Despite several failed treaties, hostilities were still ongoing in 1360 when, in early April, Edward led his army of 10,000 men to the gates of Paris. Much to their frustration, the city’s defenders refused battle, instead remaining behind their stout walls. To provoke them to fight, the English army laid waste to the countryside and suburbs around Paris, but without success.
Desperate for a decisive victory, Edward instead turned his forces towards the cathedral city of Chartres, 60 miles southwest of Paris and more poorly defended. On Easter Monday, April 13th, his army arrived on the outskirts and Chartres and set up camp in preparation for battle. During the March his army had looted towns and villages throughout the French countryside, despite it being the observant week of Lent.
The army was still establishing its encampment on an open plain outside Chartres when the skies turned suddenly dark and a huge storm materialised.
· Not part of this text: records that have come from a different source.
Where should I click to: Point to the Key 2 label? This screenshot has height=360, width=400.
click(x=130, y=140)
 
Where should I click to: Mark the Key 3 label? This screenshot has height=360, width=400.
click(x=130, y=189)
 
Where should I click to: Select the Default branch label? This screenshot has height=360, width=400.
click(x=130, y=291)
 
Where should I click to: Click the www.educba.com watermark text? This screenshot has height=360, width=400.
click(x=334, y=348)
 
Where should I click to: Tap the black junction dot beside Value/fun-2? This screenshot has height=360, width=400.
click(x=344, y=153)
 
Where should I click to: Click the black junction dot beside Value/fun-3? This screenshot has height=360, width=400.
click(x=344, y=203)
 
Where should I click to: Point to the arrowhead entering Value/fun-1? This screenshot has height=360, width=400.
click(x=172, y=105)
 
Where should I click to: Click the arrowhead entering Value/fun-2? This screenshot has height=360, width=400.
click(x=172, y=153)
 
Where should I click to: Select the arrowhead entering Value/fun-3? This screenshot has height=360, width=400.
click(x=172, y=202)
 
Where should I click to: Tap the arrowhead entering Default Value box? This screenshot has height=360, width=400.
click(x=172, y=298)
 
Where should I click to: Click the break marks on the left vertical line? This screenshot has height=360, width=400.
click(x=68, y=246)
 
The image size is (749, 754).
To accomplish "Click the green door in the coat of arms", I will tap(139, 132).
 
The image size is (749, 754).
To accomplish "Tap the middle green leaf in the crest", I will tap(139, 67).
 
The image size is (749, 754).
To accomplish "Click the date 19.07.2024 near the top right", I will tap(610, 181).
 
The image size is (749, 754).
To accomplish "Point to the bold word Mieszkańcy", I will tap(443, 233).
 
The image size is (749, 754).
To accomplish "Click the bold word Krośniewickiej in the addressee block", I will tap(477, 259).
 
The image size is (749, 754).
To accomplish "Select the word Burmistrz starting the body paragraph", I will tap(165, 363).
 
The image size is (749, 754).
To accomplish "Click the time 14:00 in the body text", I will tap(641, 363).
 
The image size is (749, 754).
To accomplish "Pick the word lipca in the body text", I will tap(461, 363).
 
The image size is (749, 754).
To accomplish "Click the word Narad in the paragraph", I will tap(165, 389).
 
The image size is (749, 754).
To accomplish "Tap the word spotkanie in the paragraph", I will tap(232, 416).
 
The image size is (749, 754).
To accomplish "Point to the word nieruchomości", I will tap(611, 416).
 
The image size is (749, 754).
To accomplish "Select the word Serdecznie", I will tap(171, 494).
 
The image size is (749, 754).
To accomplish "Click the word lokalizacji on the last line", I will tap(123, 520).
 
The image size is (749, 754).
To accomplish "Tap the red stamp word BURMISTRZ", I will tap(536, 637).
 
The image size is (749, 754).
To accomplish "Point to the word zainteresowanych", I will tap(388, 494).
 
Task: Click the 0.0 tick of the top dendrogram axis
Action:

Bolts of lightning struck, killing several people, and the temperature plummeted as freezing rain began to fall, soon followed by huge hailstones pelting down as deadly missiles.
With no shelter from the storm, men and horses fled in panic, the horses stampeding through the camp and killing many in their path. Other men died simply from being struck by the huge hailstones, falling at around 100mph. Tents were torn apart by the fierce winds and the army’s baggage trains scattered. After an apocalyptic half-hour of savage weather and intense cold, around a thousand men lay dead, including some of the army’s key leaders, with scores more injured.
Up to 6,000 horses – the backbone of the army’s strength in battle - were also killed, with many more having fled in blind panic. Strangest of all, the storm seemed to have hardly touched the nearby city of Chartres, whose priests had gathered in the cathedral to pray for deliverance from the English army.
Not surprisingly, it seemed their prayers had been answered, not just to the besieged French, but to the invading English too. Convinced the storm was a punishment from God for his endeavours, King Edward knelt in the direction of the cathedral and recited prayers and vows of peace. The very next day, French emissaries arrived with peace proposals, which Edward agreed to.
Even if his will to fight had not been shattered by the storm, his army had. It was literally ‘decimated’ – reduced by at least a tenth – a punishment which itself had biblical overtones. Later that day, Edward began withdrawing his army from the gates of Chartres and making plans to return to England. Less than a month later, a new treaty was signed under which Edward renounced all claims to the French throne in return for control of lands in northern France.
It marked the end of the first phase of the Hundred Years’ War, which, rather than a continuous war, was a series of separate conflicts between England and France between 1337 and 1453. The treaty signed in 1360 lasted for nine years and when it was broken it was not by the apparently chastened Edward, but by the new King of France, Charles V, who, still believing God was on his side, declared war on England.